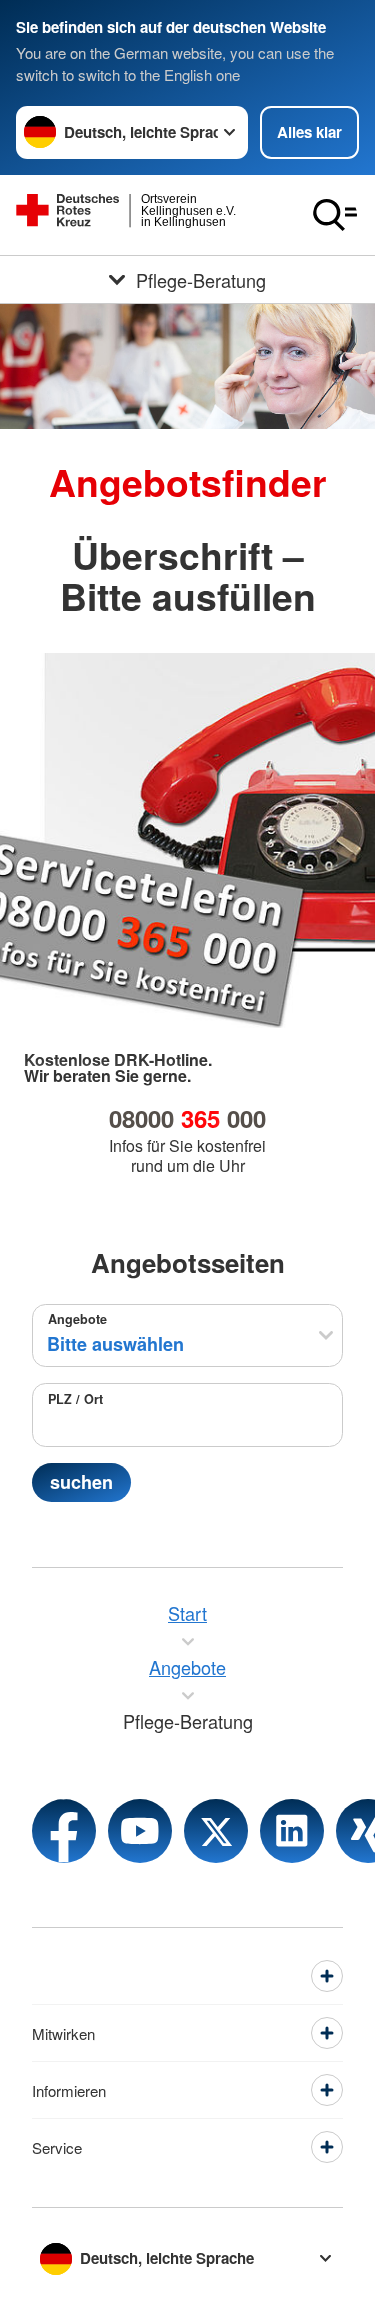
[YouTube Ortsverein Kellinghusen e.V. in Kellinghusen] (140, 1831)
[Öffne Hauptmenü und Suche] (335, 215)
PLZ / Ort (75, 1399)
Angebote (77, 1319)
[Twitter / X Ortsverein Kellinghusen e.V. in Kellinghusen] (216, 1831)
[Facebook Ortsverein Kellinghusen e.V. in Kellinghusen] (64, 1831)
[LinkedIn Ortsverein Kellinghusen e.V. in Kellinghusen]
- - -
WORK TASK: Retype all the material word for word while skipping any picture it contains.

EXERCISE RESULT:
[YouTube Ortsverein Kellinghusen e.V. in Kellinghusen] (140, 1831)
[Öffne Hauptmenü und Suche] (335, 215)
PLZ / Ort (75, 1399)
Angebote (77, 1319)
[Twitter / X Ortsverein Kellinghusen e.V. in Kellinghusen] (216, 1831)
[Facebook Ortsverein Kellinghusen e.V. in Kellinghusen] (64, 1831)
[LinkedIn Ortsverein Kellinghusen e.V. in Kellinghusen]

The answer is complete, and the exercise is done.